Itu semua terjadi karena budaya literasi kita rendah, dan Taufik
Ismail menyebutnya dengan istilah “tragedi nol buku” Mengapa
disebut Tragedi? Taufik Ismail melakukan penelitian tentang “Kewajiban Membaca
Buku Sastra di SMA di 13 negara pada Juli-Oktober 1997. Ia melakukan
serangkaian wawancara dengan tamatan SMA 13 Negara dan Bertanya tentang
kewajiban membaca buku, tersedianya buku wajib di perpustakaan sekolah,
bimbingan menulis, dan lengajaran sastra di tempat mereka.
Berikut ini tabel jumlah buku sastra yang wajib
dibaca selama di SMA bersangkutan (3 atau 4 tahun), yang tercantum di
kurikulum, disediakan di perpustakaan sekolah, dibaca tamat lalu siswa menulis
mengenainya, dan diuji. Buku Sastra Wajib di SMA 13 Negara:
1. SMA Thailand: 5 judul di Narathiwat tahun
1986-1991
2. SMA Malaysia: 6 judul di Kuala Kangsat tahun
1976-1980
3. SMA Singapura: 6 judul di Stamford College tahun
1982-1983
4. SMA Brunei Darussalam: 7 juduldi SM Melayu I
tahun 1966-1969
5. SMA Rusia Sovyet: 12 judul di Uva tahun 1980-an
6. SMA Kanada: 13 judul di Canterbury tahun
1992-1994
7. SMA Jepang: 15 judul di Urawa 1969-1972
8. SMA Internasional Swiss: 15 judul di Jenewa
1991-1994
9. SMA Jerman Barat: 22 judul di Wanne-Eickel tahun
1966-1975
10. SMA Perancis: 30 judul di Pontoise tahun
1967-1970
11. SMA Belanda: 30 judul di Middleberg tahun
1970-1973
12. SMA Amerika Serikat: 32 judul di Forest Hills
tahun 1987-1989
13. AMS Hindia Belanda A: 25 judul di Yogyakarta
1939-1942
14. AMS Hindia Belanda B: 15 judul di Malang tahun
1929-1932
15. SMA Indonesia: 0 judul di mana sajatahun
1943-2005
Catatan: Angka di atas hanya berlaku untuk SMA
responden (bukan nasional),dan pada tahun-tahun dia bersekolah di situ (bukan
permanen). Tapi sebagai pemotretan sesaat, angka perbandingan di atas cukup
layak untuk direnungkan bersama. Apabila buku sastra:1) tak disebut di
kurikulum,2) dibaca cuma ringkasannya,3) siswa tak menulis mengenainya,4) tidak
ada di perpustakaan sekolah, dan5} tidak diujikan, dianggap nol.
Ternyata hasil penelitiannya sungguh mengejutkan!
Siswa SMA Indonesia Tidak Wajib Membaca Buku Sastra Sama Sekali (atau nol buku)

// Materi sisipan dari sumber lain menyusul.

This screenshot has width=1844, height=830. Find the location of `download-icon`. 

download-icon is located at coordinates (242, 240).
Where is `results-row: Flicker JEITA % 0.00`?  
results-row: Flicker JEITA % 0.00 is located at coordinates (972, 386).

sehingga dianggap sebagai siswa yang Bersekolah Tanpa Kewajiban Membaca!
(Dharma:2014).
Sementara, membaca itu adalah jendela dunia, membaca
itu mencerdaskan, dan membaca itu membekali pembacanya untuk menguasai berbagai
hal. Syarat mutlak untuk mengetahui sesuatu adalah Iqra, membaca baik teks
maupun konteks. Untuk menulis pun, orang-orang wajib membaca!
“Membaca buku-buku yang baik berarti memberi makanan
rohani yang baik” ( Buya Hamka)
“Books are the carriers of civilizations, without
books, history is silent, literature dumb, science crippled, thought and
speculation at a standstill. They are engines of changes, windows on the world,
lighthouses erected in the sea of time.” (Barbara W Tuchman)

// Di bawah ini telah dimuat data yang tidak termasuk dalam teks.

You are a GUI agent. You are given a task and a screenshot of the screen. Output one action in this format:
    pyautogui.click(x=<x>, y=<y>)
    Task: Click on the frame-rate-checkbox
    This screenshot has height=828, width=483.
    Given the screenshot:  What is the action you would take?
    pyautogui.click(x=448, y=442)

(Buku adalah pembawa peradaban, Tanpa buku, sejarah
itu sunyi, sastra itu bodoh, sains lumpuh, pemikiran dan spekulasi terhenti.

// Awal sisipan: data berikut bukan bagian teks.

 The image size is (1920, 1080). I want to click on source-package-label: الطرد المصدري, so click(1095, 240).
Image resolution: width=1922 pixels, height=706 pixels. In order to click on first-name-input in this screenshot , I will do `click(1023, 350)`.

Buku adalah mesin perubahan, jendela di dunia, mercusuar yang didirikan di
lautan waktu)
“There are crimes than burning books, one of them is
not reading them” (Ray bradbury)
(ada kejahatan yang lebih buruk daripada membakar
buku, salah satunya adalah dengan tidak membacanya) (Pusatdoktamadun).